My lab group has been looking at CuffDiff to understand the underlying statistical methods and how best to interpret the output.
An area of concern is the change, between versions 1 and 2.0, from uniform to non-uniform p-values. We have observed this in multiple datasets, including the Drosophila RNA-seq data provided to run your published protocol (GSE32038).
I have attached some histograms illustrating this change with the "OK" differential expression tests obtained after running CuffDiff with the options provided in the protocol. It seems that, in changing how expression variances are modelled in version 2.0, the calculated test statistics are no longer standard normal under the null hypothesis. We observe that the p-value distribution is skewed too high, indicating test statistics too close to zero and variance estimates too large.

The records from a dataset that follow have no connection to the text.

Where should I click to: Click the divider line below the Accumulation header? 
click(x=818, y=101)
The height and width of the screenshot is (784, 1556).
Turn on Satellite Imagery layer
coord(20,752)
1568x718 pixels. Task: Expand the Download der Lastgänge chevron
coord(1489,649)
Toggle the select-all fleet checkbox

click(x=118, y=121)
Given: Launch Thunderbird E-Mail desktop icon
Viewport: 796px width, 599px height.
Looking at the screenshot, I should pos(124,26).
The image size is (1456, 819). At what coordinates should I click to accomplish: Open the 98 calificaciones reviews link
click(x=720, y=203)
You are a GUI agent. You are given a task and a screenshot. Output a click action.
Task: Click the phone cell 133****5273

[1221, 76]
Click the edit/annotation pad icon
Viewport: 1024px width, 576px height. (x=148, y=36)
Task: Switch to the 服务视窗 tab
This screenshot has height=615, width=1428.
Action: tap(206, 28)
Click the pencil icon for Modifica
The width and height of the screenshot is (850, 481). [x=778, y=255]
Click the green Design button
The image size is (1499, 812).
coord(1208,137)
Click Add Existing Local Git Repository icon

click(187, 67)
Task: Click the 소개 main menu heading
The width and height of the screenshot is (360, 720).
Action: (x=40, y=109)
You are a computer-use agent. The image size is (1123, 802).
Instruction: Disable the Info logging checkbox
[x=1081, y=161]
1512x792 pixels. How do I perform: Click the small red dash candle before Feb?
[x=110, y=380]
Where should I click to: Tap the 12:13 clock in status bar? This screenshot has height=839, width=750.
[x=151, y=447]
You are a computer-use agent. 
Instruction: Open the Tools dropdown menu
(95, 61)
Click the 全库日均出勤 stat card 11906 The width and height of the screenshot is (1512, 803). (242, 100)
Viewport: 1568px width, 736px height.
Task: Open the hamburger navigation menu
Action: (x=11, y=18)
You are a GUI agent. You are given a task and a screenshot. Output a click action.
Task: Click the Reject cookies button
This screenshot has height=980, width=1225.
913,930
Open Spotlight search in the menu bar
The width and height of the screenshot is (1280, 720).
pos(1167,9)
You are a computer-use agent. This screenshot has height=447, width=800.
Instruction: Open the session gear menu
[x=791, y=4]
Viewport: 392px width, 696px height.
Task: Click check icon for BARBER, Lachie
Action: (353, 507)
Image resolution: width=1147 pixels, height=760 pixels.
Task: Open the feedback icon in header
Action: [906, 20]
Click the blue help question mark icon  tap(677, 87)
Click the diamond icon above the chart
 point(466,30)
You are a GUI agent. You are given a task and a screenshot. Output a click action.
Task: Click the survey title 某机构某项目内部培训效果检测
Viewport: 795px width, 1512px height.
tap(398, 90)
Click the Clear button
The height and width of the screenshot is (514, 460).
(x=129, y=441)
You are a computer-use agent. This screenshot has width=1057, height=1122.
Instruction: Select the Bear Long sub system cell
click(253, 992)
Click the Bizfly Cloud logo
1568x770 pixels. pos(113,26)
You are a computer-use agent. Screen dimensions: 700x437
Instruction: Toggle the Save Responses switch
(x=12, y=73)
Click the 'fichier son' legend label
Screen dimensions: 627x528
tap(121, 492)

I note that version 2.1 has an entirely new testing method for differential expression, abandoning the normal approximation in favour of sampling from the posterior distribution for each condition. The p-values from these tests show similar non-uniformity as those in version 2.0. I'm aware that in some circumstances posterior predictive p-values do not exhibit uniformity under the null. Can you offer some explanation/justification for how that might apply here? With the new testing method, do you know what p-value distribution one should expect if the modelling and testing is well-founded? I'm still concerned that if something was inflating the variances in version 2.0, that may have carried over into version 2.1.
Any illumination you could offer would be much appreciated, thanks!